Raymond Chandler inviting Michael Swanwick and Philip K. Dick to his house for drinks (or perhaps something a little harder, a little more psychedelic), Gun, with Occasional Music is classic detective noir with a futuristic, surreal spin.  While Lethem puts the majority of his effort (successfully) into getting the right tone, the right structure, and the right character dynamics to match the revered crime writer’s style, there remain enough evolved animals, synthetic drugs, and other social and media oddities for the kangaroo to be fully deserving of its place on the cover.

With its karma points, super-intelligent babies, evolved animals, and sex nerve swapping, the future becomes something bizarre in Gun, with Occasional Music.  Rendering it fully absurd, however, is Lethem’s full-bodied capture of Chandler’s style.  The self-abusive private eye, the coquettish damsels, the thundering right crosses, the voice-over narration, the wisecracking, the tweed and fedora, the hunches and leads—the overall 1930’s ticker tape feel completely juxtapose the kangaroo, musical guns, cryogenic prisons, and other oddities.  Thus, when Ryan Britt in his Tor.com review states “the entire novel operates on a science fiction conceit with noir twist” I would say the exact opposite.

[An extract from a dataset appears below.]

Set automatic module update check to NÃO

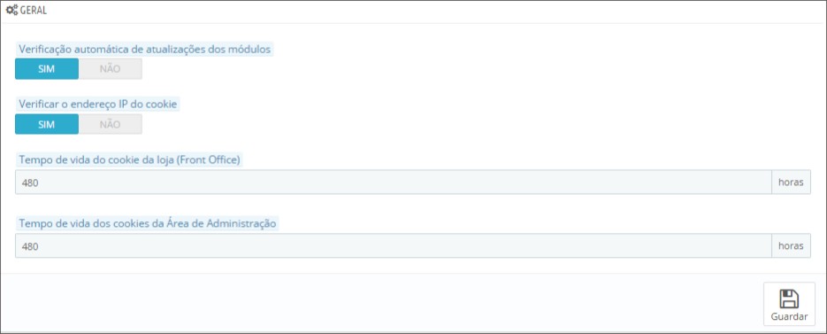pos(111,69)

Drenched in Chandler, the novel operates in the mode of hardboiled noir with a science fiction twist.  If one strips away the aforementioned sf decorations, they are left with characterization, dialogue, plotting, ineraction, and scenes precisely in the Chandler mold.  Konrad Metcalf is Phillip Marlowe, just caught in an uncanny near future.

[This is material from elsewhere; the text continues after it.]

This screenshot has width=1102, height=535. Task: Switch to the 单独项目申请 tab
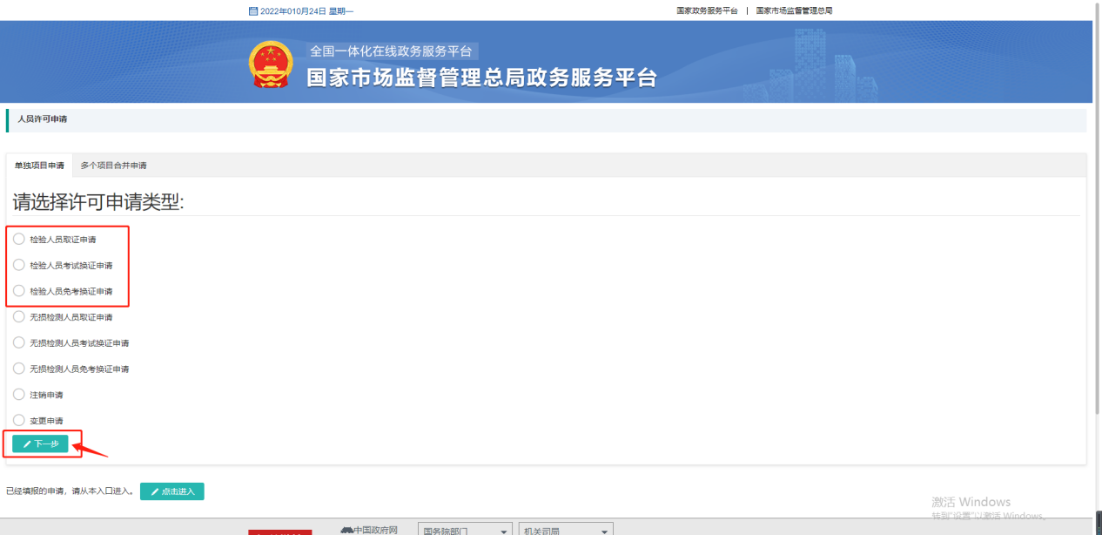[39, 166]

In the end, Gun, with Occasional Music is a book for a reader who can really appreciate the nuances of Chandler’s style, yet not be turned off by its use in a surreal setting.  A classic whodunit unraveling in cynical P.I. style, Metcalf pushes and stumbles his way through a labyrinth of clues, mafia, police, and witnesses to track down the murderer of a well known businessman.  Kept in a haze by the drugs he can’t shake, if it wasn’t for that damn kangaroo things might just cohere…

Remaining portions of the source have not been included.